When he had stretched himself at night on his mattress of pine-boughs with his head on the bear-grass pillow watching through the cabin window the moon rise out of the "draw" where Big Squaw creek headed, he had thought that he was happy. When he had found a bit of float that "panned," a ledge that held possibilities, or the yellow flakes had shown up thicker than usual in the day's clean-up he had called this satisfaction, the momentary exhilaration, happiness. When he had landed a battling "red-side" after a struggle and later thrust his fork through the crisp, brown skin into its steaming pink flesh he had characterized that animal contentment such as any clod might have, as happiness. Poor fool, he told himself now, he had not known the meaning of the word.

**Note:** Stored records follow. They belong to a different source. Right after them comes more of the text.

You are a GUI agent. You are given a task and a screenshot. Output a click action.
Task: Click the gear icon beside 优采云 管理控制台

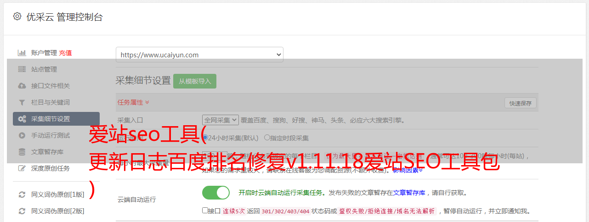17,17
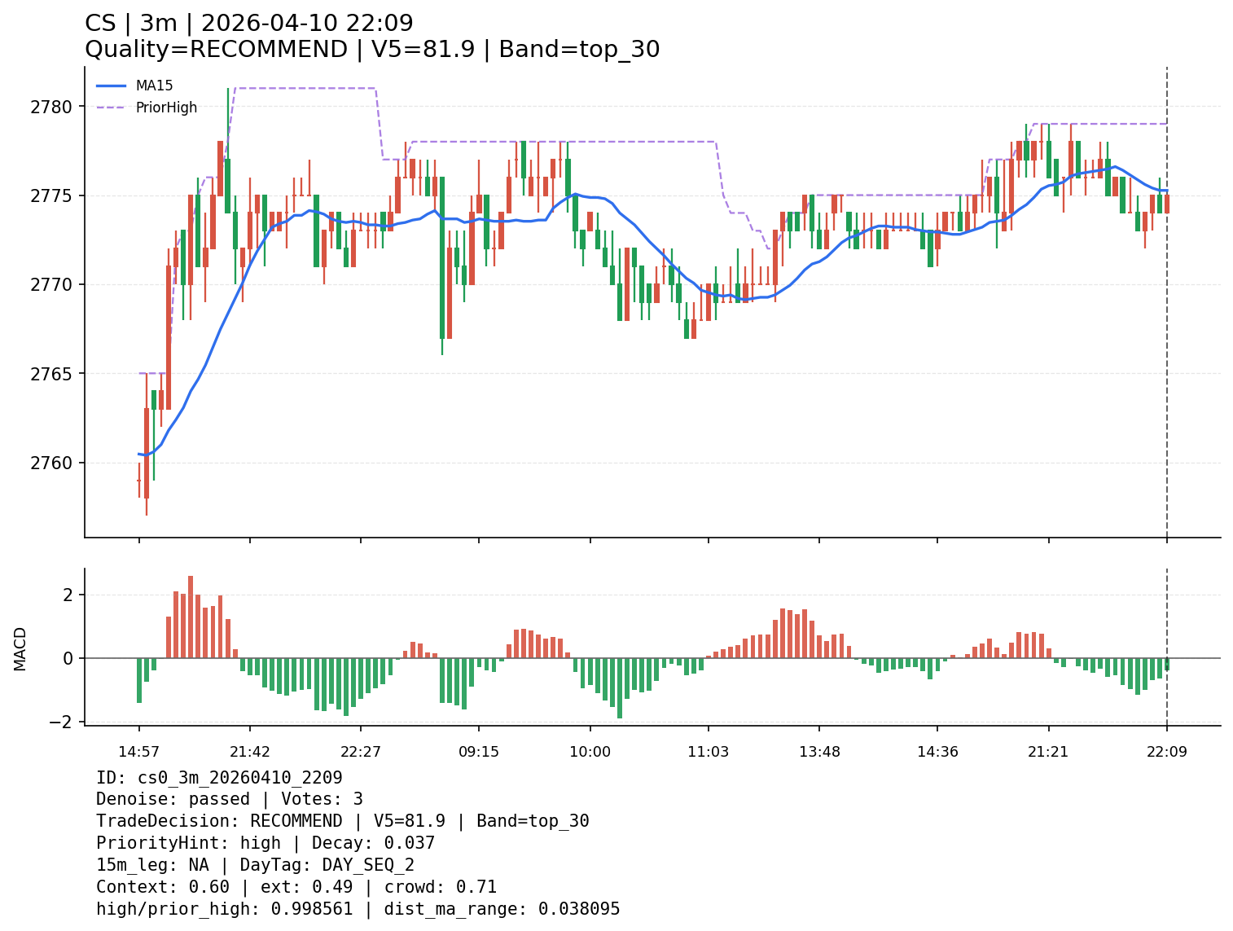1233x931 pixels.
Task: Click the chart title with CS 3m
Action: coord(249,24)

His day dreams had taken on a different color. His goal was always before him and this goal was represented by the hour when the machinery in the power and pump houses was running smoothly, when a head of water was flowing through the flume and sluice-boxes and the scrapers were handling 1000 cubic yards a day. As he stared through the window at the flying landscape he saw, not the orchards and wheat fields of the great state of Washington, but quicksilver lying thick with amalgam behind the riffles and the scales sagging with precious, yellow, honey-combed chunks of gold still hot from the retort.

Sometimes he found himself anticipating the moment when he should be telegraphing the amount of the clean-up to Helen Dunbar, to Harrah, and to Harrah's good-naturedly pessimistic friends. Bruce ransacked his brain for somebody in the world to envy, but there was no one.

He had gone directly to the river from the East, taking a surveyor with him, and as soon as his application for the water-right in Big Squaw creek had been granted he got a crew together composed chiefly of the magnates from Ore City who, owing to Dill's failure to take up the options, found themselves still at leisure and the financial depression unrelieved.

Ore City nursed a grievance against Dill that was some sorer than a carbuncle and it relieved its feelings by inventing punishments should he ever return to the camp which in ingenuity rivalled the tortures of the Inquisition. Bruce, too, often speculated concerning Dill, for it looked as though he had purposely betrayed Sprudell's interest. Certainly a man of his mining experience knew better than to make locations in the snow and to pass assessment work which was obviously inadequate. From Sprudell, Bruce had heard nothing and engrossed in his new activities all but forgot him and his treachery, his insults and mysterious threats of vengeance.